O próprio Lahm apareceu na capa da revista LGBTQ Front em 2007. Numa entrevista concedida à publicação, ele disse: "Se um jogador é gay, ele ainda é meu companheiro de equipe e meu relacionamento com ele não mudaria em nada. Estou feliz por viver em um sociedade liberal e aberta na qual a coexistência tolerante é possível sem preconceitos discriminatórios."

Mas, diz ele, ainda está preocupado com os níveis de aceitação no futebol.

Mudanças na cultura dos torcedores alemães

No entanto, embora as torcidas na Alemanha continuem sendo predominantemente masculinas e heterossexuais, o futebol alemão e a cultura de arquibancada vêm se tornando cada vez mais diversificados e acolhedores nos últimos anos. Canções, gritos e comentários preconceituosos estão lentamente sendo questionados.
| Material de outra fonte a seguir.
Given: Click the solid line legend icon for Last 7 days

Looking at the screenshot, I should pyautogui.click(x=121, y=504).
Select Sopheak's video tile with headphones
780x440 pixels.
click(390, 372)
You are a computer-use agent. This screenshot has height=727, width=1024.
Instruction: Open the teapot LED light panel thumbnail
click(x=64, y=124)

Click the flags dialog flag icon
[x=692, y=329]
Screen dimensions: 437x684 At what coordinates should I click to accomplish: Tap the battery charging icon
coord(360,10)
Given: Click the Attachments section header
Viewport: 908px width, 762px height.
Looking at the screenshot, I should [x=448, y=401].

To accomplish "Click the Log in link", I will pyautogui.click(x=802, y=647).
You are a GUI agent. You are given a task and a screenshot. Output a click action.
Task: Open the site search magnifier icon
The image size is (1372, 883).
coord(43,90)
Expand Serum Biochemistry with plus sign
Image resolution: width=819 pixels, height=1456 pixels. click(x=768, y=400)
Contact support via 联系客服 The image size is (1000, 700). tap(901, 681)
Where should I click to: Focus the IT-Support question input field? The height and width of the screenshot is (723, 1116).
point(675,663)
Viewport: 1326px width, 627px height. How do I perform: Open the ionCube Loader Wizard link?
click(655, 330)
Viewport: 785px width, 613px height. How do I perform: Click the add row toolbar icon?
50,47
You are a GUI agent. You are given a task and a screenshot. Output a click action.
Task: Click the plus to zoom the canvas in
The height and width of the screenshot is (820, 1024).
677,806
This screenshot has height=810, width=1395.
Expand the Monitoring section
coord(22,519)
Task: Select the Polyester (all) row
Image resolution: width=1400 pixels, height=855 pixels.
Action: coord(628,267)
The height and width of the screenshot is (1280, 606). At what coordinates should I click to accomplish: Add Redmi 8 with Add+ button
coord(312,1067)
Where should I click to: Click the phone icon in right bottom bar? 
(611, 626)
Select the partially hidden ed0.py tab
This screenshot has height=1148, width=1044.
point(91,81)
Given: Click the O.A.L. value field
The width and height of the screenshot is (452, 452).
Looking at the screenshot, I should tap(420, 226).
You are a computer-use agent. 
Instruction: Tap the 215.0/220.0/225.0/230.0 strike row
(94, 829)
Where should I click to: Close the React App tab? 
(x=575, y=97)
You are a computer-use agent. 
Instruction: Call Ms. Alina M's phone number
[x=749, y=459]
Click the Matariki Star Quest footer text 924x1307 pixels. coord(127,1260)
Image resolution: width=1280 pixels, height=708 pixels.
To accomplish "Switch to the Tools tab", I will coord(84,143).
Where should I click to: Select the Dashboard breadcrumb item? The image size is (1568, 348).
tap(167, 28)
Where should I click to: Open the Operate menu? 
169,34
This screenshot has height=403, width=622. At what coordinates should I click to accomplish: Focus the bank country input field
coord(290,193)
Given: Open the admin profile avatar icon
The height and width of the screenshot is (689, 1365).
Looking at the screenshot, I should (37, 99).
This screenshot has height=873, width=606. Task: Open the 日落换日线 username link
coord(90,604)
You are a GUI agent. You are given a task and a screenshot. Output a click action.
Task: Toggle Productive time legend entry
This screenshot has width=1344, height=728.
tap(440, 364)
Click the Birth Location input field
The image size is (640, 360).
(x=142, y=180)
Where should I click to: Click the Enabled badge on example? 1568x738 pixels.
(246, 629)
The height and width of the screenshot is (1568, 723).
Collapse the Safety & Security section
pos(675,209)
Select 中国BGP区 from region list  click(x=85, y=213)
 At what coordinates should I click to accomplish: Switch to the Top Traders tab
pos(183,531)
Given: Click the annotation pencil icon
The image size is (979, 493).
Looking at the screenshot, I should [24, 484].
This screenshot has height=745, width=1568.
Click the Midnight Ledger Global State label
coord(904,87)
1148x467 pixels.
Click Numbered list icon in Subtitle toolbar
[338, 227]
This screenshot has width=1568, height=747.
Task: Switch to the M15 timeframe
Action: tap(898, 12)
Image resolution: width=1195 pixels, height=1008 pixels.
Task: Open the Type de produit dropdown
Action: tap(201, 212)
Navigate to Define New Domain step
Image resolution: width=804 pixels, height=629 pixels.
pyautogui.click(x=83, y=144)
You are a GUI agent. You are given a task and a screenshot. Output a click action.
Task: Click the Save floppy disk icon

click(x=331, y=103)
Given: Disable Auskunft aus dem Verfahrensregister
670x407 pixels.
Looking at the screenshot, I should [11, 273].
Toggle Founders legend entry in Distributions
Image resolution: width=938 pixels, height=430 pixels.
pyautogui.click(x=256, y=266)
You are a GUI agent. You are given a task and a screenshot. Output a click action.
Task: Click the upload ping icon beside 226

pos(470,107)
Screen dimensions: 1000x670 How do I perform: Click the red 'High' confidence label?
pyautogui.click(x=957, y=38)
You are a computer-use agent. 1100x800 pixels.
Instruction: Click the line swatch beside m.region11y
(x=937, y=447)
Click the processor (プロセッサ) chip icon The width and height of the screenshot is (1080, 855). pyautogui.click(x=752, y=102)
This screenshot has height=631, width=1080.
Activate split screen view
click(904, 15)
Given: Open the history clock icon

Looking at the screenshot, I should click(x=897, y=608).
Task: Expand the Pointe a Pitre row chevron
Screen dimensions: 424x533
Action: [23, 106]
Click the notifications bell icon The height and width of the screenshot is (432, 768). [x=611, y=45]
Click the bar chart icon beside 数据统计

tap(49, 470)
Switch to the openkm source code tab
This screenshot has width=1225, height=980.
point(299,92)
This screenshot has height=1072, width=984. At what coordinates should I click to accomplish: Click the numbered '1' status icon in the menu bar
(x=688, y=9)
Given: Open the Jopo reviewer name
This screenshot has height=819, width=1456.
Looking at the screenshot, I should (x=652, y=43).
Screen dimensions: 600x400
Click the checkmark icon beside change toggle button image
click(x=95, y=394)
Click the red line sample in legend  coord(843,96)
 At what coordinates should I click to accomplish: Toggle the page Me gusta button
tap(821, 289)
Torcedores fanáticos do St. Pauli, clube de Hamburgo da segunda divisão, por exemplo, são bem conhecidos por suas posturas anti-homofóbicas e outras atitudes antidiscriminatórias, e têm entoado cantos com mensagens como "Ame quem você quiser" e "Todas as cores são lindas".

Em Dortmund, torcedores envolvidos com a campanha contra o preconceito "Ballspiel vereint!" (Jogo de bola unido) têm exibido mensagens contra a homofobia em meio à célebre "Muralha Amarela" que concentra torcedores em pé com as cores do time no Westfalenstadion. Adesivos distribuídos pelo grupo proclamam: "Terra vermelha, muralha amarela, BVB multicolorido!"

E após o lançamento da campanha da revista 11Freunde na quarta-feira, torcedores e jornalistas esportivos alemães também começaram a compartilhar fotos suas com a mensagem: "Vocês podem contar conosco".

"Posso entender qualquer pessoa que prefira não enfrentar isso", disse o atacante Max Kruse, do Union Berlin. "Mas se um dos meus companheiros saísse do armário, eu o protegeria dos idiotas lá fora."

Enquanto o futebol masculino na Alemanha ainda aguarda seu primeiro jogador abertamente gay, o futebol feminino tem se mostrado mais progressista. O Wolfsburg tem até um casal no seu time, Anna Blässe e Lara Dickenmann.

"Em campo, não importa de quem você gosta, o que importa é o seu desempenho", disse Alexandra Popp, que também é capitã do Wolfsburg. "Se alguém resolvesse se revelar, realmente acredito que seria uma espécie de libertação, que poderia ajudar a impulsionar seu desempenho em 1% ou 2%. É importante que todos propaguem essa mensagem."